Zaten HDP eş başkanlarından biri de “Kürtleri bu başarılarından dolayı kutladı”.
Temek soru şu: HDP bir Türkiye partisi mi? “ Başkan Apo’nun heykelini dikeceğiz, siz de buna alışacaksınız!” veya “ Cizre Bodrum’a o kadar da uzak değil!” diye tehditler savuran “barış güvercini Selahattin Demirtaş ve takım arkadaşlarının bir Türkiye partisi meydana getirmeleri mümkün mü?
Aslında mümkün… Çünkü meselâ Sırrı Süreyya Önder’in “ Bu işe devam ederseniz kapınıza bir satsubay gelebilir!” diyerek bütün Türk evladını ölümle tehdit ettiği günleri de hesaba katarsak… HDP’nin, bütün tabanıyla Türkiye genelinde bir tehdit siyasetini yürüttüğü göz önüne alındığında evet… HDP Kürtçü enik ırkçı terörünü yurt sathında temsil etmekle övünmesinden dolayı bir “Türkiye partisi” sayılabilir.
Fakat HDP’nin etnik ayrılıkçı, Kürtçü, açıkça ırkçı ve hırçın tavrının bir “siyaset yapma biçimi” olarak “yasal” kabul edilmesi bugün gelinen en büyük ve yakıcı çelişki olarak karşımızda durmaktadır.
Bugün Türkiye AKP karşıtlığı ve AKPlilik ekseninde açıkça ikiye bölünmektedir. Ne yazık ki AKP karşıtlığında da PKKnın ve diğer bütün bölücü Kürtçü örgütlerin sözde yasal sözcüsü rolüne soyunan HDP’nin, “muhalefet alanını işgal etmesine” herkes izin vermektedir.

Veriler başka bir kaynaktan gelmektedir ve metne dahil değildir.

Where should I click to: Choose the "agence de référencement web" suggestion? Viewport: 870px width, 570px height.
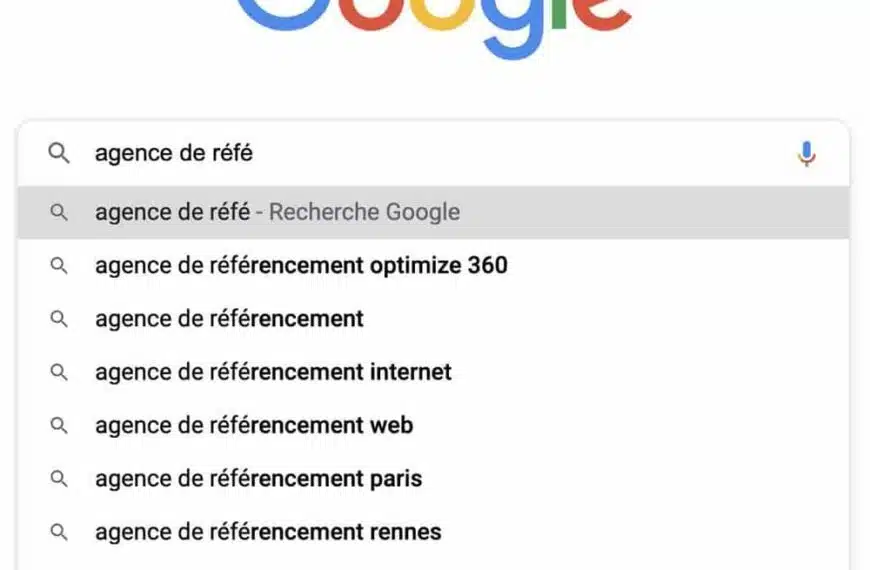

HDP ne bir Türkiye partisidir ne de “meşru” bir muhaliftir. Yasal bir takım boşlukları istismar ederek var olması, HDP’nin hukuki ya da meşru olduğunu göstermez.
Bu hukuki boşluğun yarattığı kirli gerilimde HDP, PKKnın bütün silahlı alçaklığını “silahlı propaganda” terimi içine saklayarak sözde sol siyaset yapmak iddiasıyla bütün solun oy potansiyeline göz dikmekte ve zaten enternasyonalist, yabancı ve bir ölçüde Türk düşmanı sol seçmen kitlelerini de alabildğine sömürmektedir.